# Still tasty



## Jason (Jul 25, 2009)

I'm not sure if this site has ever been mentioned on here before but I just stumbled across it tonight and wanted to share. Seems to have a ton of good information and is broken down into great detail.

The whole site is dedicated to the shelf life of various foods.

As always, if this thread would fit better in another place, that's what the moderators are for. 

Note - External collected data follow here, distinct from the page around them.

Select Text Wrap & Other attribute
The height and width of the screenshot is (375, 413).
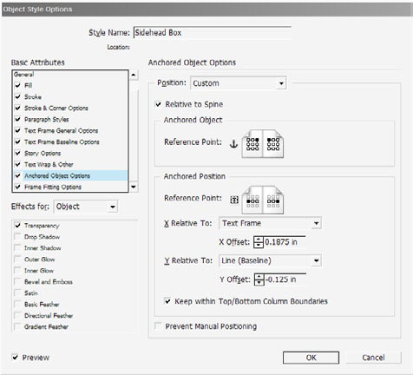click(70, 164)
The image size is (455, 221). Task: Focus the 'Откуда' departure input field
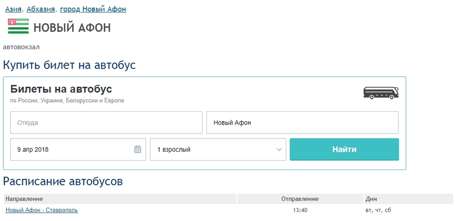click(x=106, y=123)
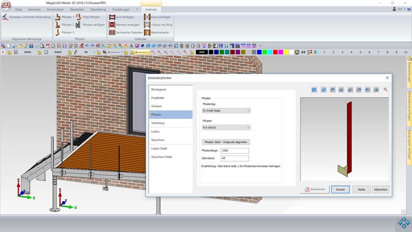This screenshot has height=232, width=412.
Task: Click the Pfostenlänge input field
Action: pos(235,150)
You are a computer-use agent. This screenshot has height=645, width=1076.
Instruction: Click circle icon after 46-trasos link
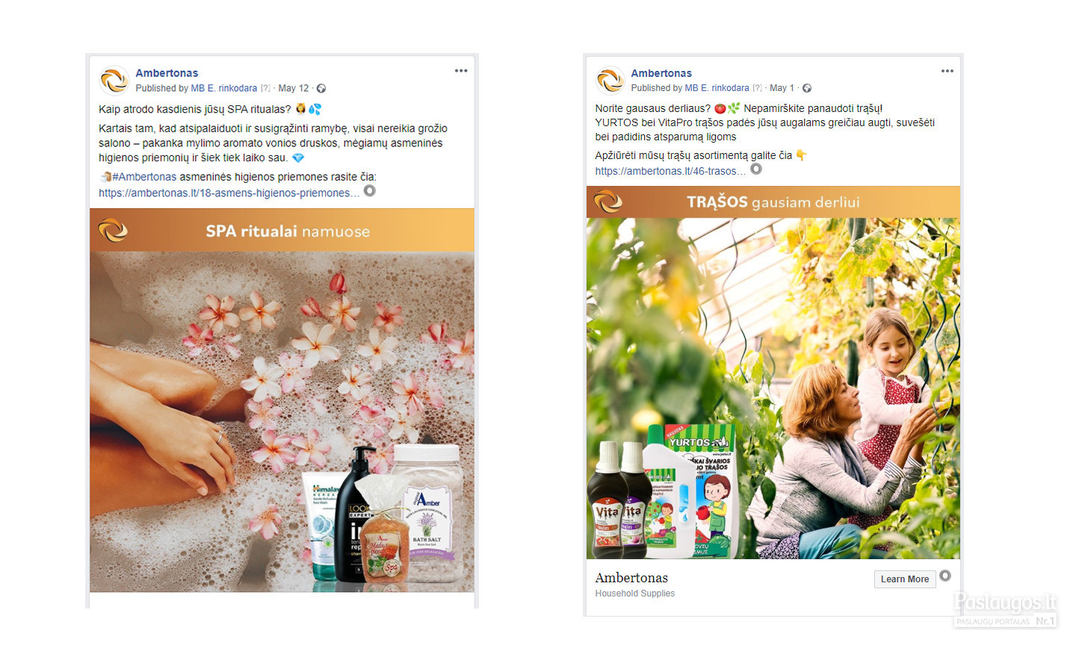[756, 169]
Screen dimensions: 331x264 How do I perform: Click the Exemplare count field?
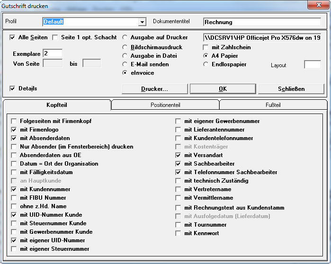[52, 53]
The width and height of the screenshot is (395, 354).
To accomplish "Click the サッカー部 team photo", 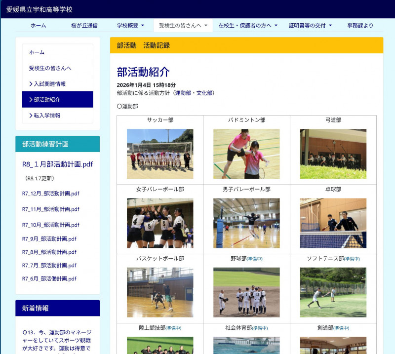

http://www.stilltasty.com/


----------



## Frugal_Farmers (Dec 13, 2010)

Great resource--thanks for posting


----------



## gypsysue (Mar 27, 2010)

It's a nice site and easy to use. Under each food it has a "tips" section for the best way to store them. At first I was disagreeing with the time they gave for storing food (for example: Dry pinto beans - one year), then I realized for the average person buying a bag of pinto beans and tossing them in the cupboard, that's probably about right. Those of us here on the forum usually go to more extremes to store our food, such as vacuum sealing, airtight buckets, or at least a cool dark place or freezer. Those steps extend the shelf life, so most of the length-of-time they give can likely be extended. 

Thanks, Jason! It was fun zipping around on the site, looking things up!


----------



## Clarice (Aug 19, 2010)

Thanks, great help.


----------



## Jason (Jul 25, 2009)

I was watching prepper videos on Youtube last night and somebody mentioned it. I don't even remember who it was. Good to see it's coming in handy to people.


----------